DATASET:

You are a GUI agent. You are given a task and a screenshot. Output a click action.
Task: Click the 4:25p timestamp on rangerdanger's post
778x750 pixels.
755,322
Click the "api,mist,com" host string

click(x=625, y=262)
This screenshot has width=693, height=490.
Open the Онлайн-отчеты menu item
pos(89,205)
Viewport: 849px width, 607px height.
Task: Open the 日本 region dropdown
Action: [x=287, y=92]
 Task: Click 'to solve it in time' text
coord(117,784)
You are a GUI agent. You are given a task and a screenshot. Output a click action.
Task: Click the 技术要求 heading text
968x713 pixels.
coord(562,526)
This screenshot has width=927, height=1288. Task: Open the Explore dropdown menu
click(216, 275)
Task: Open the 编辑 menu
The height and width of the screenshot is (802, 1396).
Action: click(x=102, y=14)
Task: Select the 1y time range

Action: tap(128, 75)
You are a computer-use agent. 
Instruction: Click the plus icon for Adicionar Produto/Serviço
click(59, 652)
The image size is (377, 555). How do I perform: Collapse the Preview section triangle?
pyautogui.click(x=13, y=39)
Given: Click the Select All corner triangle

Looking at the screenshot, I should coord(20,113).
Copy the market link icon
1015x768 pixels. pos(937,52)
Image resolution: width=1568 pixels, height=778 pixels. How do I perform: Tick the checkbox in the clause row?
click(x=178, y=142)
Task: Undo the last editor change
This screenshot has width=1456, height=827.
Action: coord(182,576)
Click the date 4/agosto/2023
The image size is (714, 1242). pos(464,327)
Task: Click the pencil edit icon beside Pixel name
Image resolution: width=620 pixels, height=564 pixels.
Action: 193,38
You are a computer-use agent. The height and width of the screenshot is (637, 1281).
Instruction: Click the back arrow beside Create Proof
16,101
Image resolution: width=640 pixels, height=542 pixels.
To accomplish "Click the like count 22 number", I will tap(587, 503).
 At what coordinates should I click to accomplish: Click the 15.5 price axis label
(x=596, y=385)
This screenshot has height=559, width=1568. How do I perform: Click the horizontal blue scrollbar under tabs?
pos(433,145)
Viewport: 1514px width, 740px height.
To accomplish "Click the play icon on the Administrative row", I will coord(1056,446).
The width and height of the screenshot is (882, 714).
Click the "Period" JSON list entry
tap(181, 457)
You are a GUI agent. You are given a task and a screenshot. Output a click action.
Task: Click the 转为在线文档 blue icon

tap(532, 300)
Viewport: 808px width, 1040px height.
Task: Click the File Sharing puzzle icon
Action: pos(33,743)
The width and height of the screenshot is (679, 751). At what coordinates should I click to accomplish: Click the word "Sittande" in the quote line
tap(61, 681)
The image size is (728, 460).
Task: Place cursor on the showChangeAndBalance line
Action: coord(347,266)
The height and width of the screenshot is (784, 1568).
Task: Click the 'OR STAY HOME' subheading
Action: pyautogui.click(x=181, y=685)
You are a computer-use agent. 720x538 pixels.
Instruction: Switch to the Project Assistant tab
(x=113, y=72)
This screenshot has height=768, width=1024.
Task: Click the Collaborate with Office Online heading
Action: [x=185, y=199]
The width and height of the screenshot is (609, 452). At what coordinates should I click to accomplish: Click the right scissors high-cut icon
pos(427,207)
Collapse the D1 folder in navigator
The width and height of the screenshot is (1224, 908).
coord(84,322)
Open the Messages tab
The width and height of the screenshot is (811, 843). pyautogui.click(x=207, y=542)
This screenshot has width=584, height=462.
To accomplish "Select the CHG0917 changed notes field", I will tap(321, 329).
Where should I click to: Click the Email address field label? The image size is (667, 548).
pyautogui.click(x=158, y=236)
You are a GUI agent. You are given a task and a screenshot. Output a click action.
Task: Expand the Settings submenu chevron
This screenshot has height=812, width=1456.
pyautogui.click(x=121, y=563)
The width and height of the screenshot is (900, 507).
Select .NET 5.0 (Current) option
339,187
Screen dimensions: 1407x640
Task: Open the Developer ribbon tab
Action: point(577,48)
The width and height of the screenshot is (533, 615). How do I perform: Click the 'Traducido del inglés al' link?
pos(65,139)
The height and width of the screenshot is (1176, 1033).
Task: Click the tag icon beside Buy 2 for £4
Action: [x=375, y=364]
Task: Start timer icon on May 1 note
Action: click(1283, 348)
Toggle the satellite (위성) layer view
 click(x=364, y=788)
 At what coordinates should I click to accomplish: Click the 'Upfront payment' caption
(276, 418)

EXERCISE AIM:
Reply with every line of the material above, unaltered.

TASK RESPONSE:
You are a GUI agent. You are given a task and a screenshot. Output a click action.
Task: Click the 4:25p timestamp on rangerdanger's post
778x750 pixels.
755,322
Click the "api,mist,com" host string

click(x=625, y=262)
This screenshot has width=693, height=490.
Open the Онлайн-отчеты menu item
pos(89,205)
Viewport: 849px width, 607px height.
Task: Open the 日本 region dropdown
Action: [x=287, y=92]
 Task: Click 'to solve it in time' text
coord(117,784)
You are a GUI agent. You are given a task and a screenshot. Output a click action.
Task: Click the 技术要求 heading text
968x713 pixels.
coord(562,526)
This screenshot has width=927, height=1288. Task: Open the Explore dropdown menu
click(216, 275)
Task: Open the 编辑 menu
The height and width of the screenshot is (802, 1396).
Action: click(x=102, y=14)
Task: Select the 1y time range

Action: tap(128, 75)
You are a computer-use agent. 
Instruction: Click the plus icon for Adicionar Produto/Serviço
click(59, 652)
The image size is (377, 555). How do I perform: Collapse the Preview section triangle?
pyautogui.click(x=13, y=39)
Given: Click the Select All corner triangle

Looking at the screenshot, I should coord(20,113).
Copy the market link icon
1015x768 pixels. pos(937,52)
Image resolution: width=1568 pixels, height=778 pixels. How do I perform: Tick the checkbox in the clause row?
click(x=178, y=142)
Task: Undo the last editor change
This screenshot has width=1456, height=827.
Action: coord(182,576)
Click the date 4/agosto/2023
The image size is (714, 1242). pos(464,327)
Task: Click the pencil edit icon beside Pixel name
Image resolution: width=620 pixels, height=564 pixels.
Action: 193,38
You are a computer-use agent. The height and width of the screenshot is (637, 1281).
Instruction: Click the back arrow beside Create Proof
16,101
Image resolution: width=640 pixels, height=542 pixels.
To accomplish "Click the like count 22 number", I will tap(587, 503).
 At what coordinates should I click to accomplish: Click the 15.5 price axis label
(x=596, y=385)
This screenshot has height=559, width=1568. How do I perform: Click the horizontal blue scrollbar under tabs?
pos(433,145)
Viewport: 1514px width, 740px height.
To accomplish "Click the play icon on the Administrative row", I will coord(1056,446).
The width and height of the screenshot is (882, 714).
Click the "Period" JSON list entry
tap(181, 457)
You are a GUI agent. You are given a task and a screenshot. Output a click action.
Task: Click the 转为在线文档 blue icon

tap(532, 300)
Viewport: 808px width, 1040px height.
Task: Click the File Sharing puzzle icon
Action: pos(33,743)
The width and height of the screenshot is (679, 751). At what coordinates should I click to accomplish: Click the word "Sittande" in the quote line
tap(61, 681)
The image size is (728, 460).
Task: Place cursor on the showChangeAndBalance line
Action: coord(347,266)
The height and width of the screenshot is (784, 1568).
Task: Click the 'OR STAY HOME' subheading
Action: pyautogui.click(x=181, y=685)
You are a computer-use agent. 720x538 pixels.
Instruction: Switch to the Project Assistant tab
(x=113, y=72)
This screenshot has height=768, width=1024.
Task: Click the Collaborate with Office Online heading
Action: [x=185, y=199]
The width and height of the screenshot is (609, 452). At what coordinates should I click to accomplish: Click the right scissors high-cut icon
pos(427,207)
Collapse the D1 folder in navigator
The width and height of the screenshot is (1224, 908).
coord(84,322)
Open the Messages tab
The width and height of the screenshot is (811, 843). pyautogui.click(x=207, y=542)
This screenshot has width=584, height=462.
To accomplish "Select the CHG0917 changed notes field", I will tap(321, 329).
Where should I click to: Click the Email address field label? The image size is (667, 548).
pyautogui.click(x=158, y=236)
You are a GUI agent. You are given a task and a screenshot. Output a click action.
Task: Expand the Settings submenu chevron
This screenshot has height=812, width=1456.
pyautogui.click(x=121, y=563)
The width and height of the screenshot is (900, 507).
Select .NET 5.0 (Current) option
339,187
Screen dimensions: 1407x640
Task: Open the Developer ribbon tab
Action: point(577,48)
The width and height of the screenshot is (533, 615). How do I perform: Click the 'Traducido del inglés al' link?
pos(65,139)
The height and width of the screenshot is (1176, 1033).
Task: Click the tag icon beside Buy 2 for £4
Action: [x=375, y=364]
Task: Start timer icon on May 1 note
Action: click(1283, 348)
Toggle the satellite (위성) layer view
 click(x=364, y=788)
 At what coordinates should I click to accomplish: Click the 'Upfront payment' caption
(276, 418)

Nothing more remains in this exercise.